■ Your instructions: Figure out the number of lines in the entries that hold the string "computer", then give that number and nothing else.

■ Entries supplied:
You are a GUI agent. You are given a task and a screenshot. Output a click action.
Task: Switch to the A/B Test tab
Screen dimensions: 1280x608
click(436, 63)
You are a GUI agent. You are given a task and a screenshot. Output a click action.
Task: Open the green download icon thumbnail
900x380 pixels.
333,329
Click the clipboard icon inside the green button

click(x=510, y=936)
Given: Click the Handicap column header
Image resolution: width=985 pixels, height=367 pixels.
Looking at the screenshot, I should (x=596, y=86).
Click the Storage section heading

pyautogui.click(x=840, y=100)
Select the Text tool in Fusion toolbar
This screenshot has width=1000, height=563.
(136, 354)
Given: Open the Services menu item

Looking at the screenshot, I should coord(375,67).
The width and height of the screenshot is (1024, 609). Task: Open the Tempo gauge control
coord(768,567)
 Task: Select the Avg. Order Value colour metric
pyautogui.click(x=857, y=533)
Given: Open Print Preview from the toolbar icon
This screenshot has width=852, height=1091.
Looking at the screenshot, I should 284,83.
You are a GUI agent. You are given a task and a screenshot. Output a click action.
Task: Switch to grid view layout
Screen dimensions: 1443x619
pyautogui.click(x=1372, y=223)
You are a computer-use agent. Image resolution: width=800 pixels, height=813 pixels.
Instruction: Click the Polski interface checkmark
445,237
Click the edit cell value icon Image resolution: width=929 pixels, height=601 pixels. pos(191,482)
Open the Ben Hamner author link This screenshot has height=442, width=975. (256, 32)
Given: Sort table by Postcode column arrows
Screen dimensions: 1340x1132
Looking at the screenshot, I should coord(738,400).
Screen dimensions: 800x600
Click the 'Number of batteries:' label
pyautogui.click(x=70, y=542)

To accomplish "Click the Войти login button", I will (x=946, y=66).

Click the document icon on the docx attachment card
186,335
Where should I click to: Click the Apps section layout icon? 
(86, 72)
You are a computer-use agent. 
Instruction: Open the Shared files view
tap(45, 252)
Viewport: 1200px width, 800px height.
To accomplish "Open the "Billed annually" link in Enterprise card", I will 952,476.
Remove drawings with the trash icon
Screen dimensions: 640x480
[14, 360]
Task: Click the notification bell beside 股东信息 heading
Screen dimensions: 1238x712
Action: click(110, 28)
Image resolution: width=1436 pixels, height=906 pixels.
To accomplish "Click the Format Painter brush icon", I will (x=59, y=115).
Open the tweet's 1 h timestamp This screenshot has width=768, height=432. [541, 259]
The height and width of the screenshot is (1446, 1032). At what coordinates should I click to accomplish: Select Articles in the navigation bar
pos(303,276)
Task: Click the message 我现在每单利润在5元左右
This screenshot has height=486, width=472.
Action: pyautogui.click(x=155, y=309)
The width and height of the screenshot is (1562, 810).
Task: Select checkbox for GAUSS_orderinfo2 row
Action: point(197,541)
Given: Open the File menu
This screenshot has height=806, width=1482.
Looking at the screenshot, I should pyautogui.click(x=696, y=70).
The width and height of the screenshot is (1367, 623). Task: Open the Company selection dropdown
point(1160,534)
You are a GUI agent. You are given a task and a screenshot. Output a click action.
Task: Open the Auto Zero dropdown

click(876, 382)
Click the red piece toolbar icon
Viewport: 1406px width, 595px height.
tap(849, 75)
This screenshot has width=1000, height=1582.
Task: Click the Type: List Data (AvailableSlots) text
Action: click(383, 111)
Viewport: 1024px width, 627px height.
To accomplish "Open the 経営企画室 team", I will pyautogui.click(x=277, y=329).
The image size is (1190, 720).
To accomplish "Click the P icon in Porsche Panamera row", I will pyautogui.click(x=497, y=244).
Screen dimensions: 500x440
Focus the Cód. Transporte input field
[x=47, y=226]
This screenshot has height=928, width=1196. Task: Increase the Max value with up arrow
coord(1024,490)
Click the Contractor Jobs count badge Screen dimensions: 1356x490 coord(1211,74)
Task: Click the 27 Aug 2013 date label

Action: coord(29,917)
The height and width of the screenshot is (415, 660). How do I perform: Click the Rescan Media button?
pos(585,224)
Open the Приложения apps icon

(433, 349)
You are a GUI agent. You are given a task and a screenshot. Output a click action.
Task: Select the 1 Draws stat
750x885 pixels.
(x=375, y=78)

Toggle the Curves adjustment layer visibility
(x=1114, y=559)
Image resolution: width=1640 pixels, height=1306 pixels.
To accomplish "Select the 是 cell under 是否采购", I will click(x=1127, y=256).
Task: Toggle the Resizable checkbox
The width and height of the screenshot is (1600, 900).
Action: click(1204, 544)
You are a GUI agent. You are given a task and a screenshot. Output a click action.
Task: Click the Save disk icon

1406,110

■ The completed task: 2